Wildlife artist Jeremy Paul has had one of his paintings chosen to join the permanent collection of the prestigious Woodson Art Museum, in Wisconsin, in the United States.

The Leigh Yawkey Woodson Art Museum holds the annual ‘Birds in Art’ exhibition.

This has grown to be the most prestigious exhibition for artists who specialise in painting birds and is widely regarded as the pinnacle of the genre.

Each year they have a jury of art and museum curators to select around 80 paintings for the exhibition, submitted by more than 1,000 artists worldwide.

Of these, they usually select three or four to be added to the museum’s permanent collection.

Jeremy said: ‘I am delighted and honoured that this year they have chosen my painting ‘Lesser flamingos – Lake Tsimanampetsotsa, Madagascar.

‘I first saw the Birds in Art exhibition in 1981/2 when it was on tour at the Natural History Museum in London – I still have the catalogue.

‘I was a marine biologist at the time and it was that exhibition that made me want to paint birds seriously.

‘I became a full-time artist in 1990 and have had paintings selected for the exhibition 11 times.’

He added: ‘I never thought I would ever get into the exhibition, let alone be in the permanent collection.’

The painting follows Jeremy’s trip to Madagascar about six years ago.

‘The lake is in the arid south of the island and is soda lake which seems to change colour as the day progresses,’ he said.
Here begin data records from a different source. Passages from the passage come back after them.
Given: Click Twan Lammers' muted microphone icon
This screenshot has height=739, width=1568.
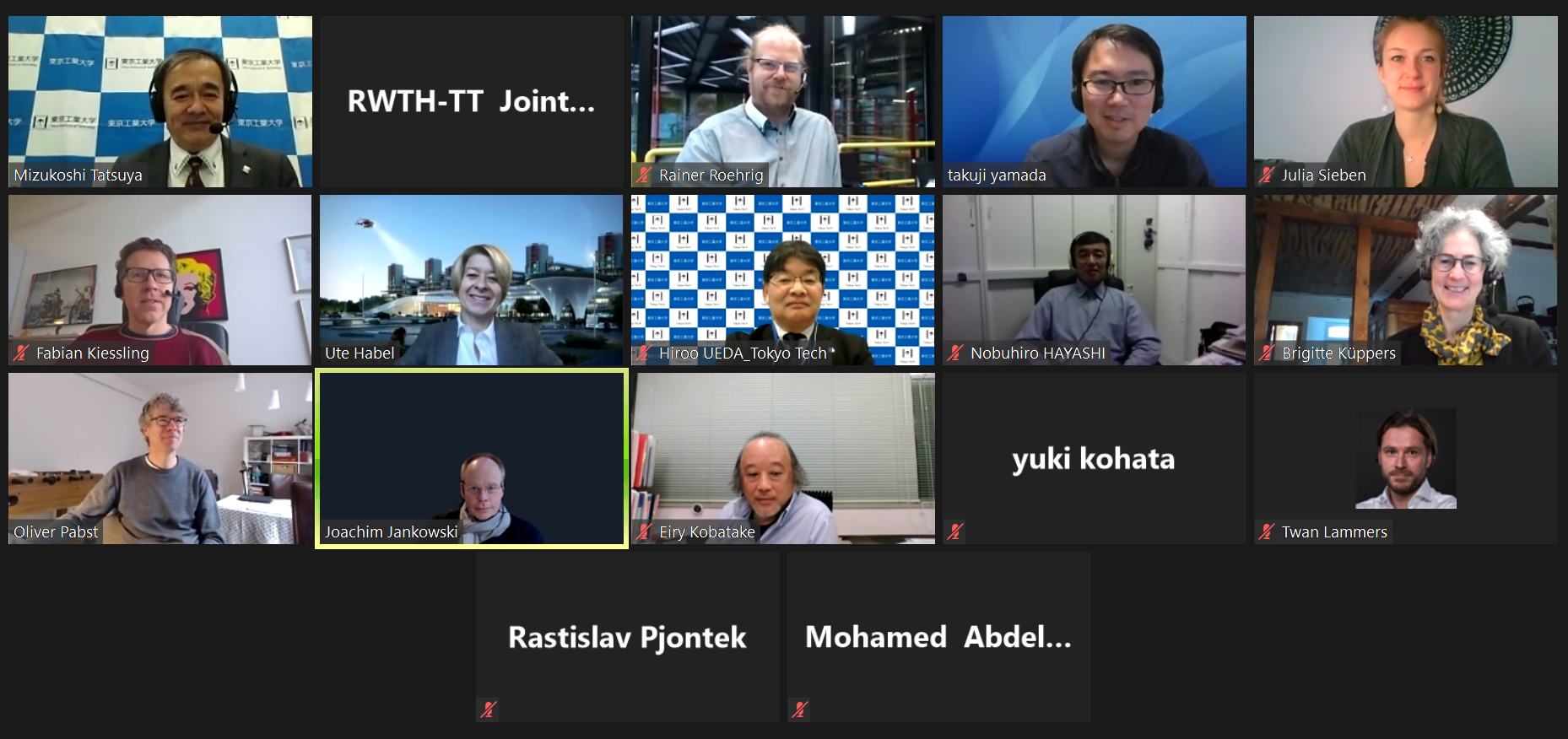Looking at the screenshot, I should 1268,532.
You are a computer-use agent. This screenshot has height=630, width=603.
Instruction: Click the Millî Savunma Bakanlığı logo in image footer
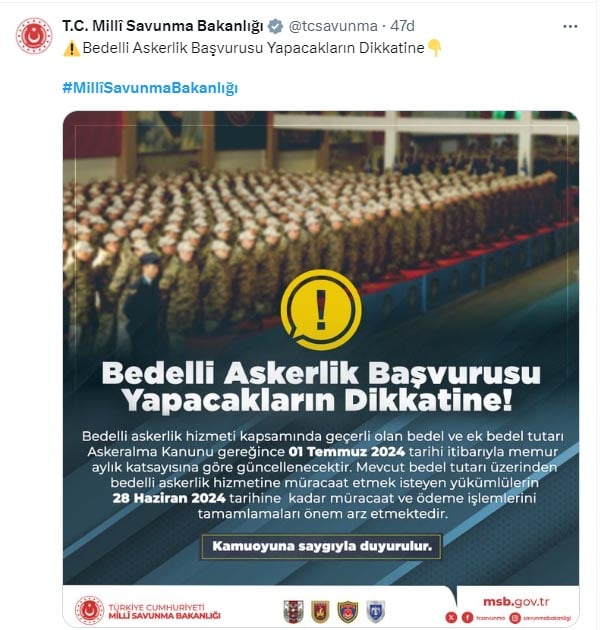pyautogui.click(x=148, y=610)
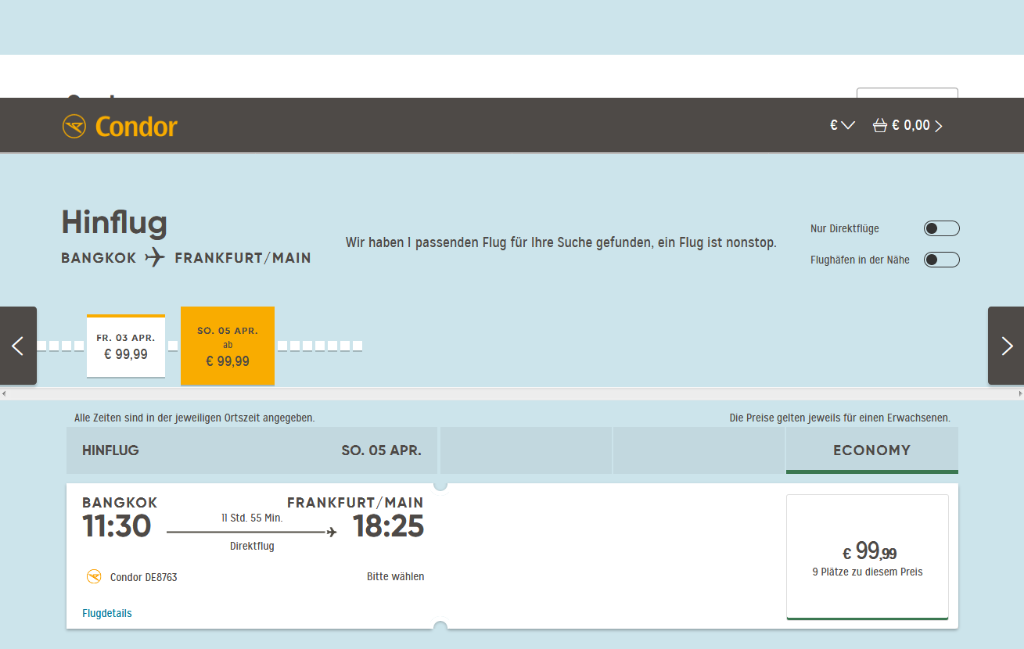Click the Condor bird logo in header
Image resolution: width=1024 pixels, height=649 pixels.
(74, 126)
‘We walked up to a viewpoint and could see across the lake with a line of flamingos in the distance.

‘I thought the various horizontal lines would make an interesting composition.’

Jeremy’s most recent exhibition in the island is on at Studio 42, in Port St Mary.

It features about 35 new paintings, including the originals of the recent Birds of Prey stamp issue. The Studio 42 exhibition continues until October 14.

The gallery is open 10am-5pm on weekdays and 10am-4pm on Saturdays.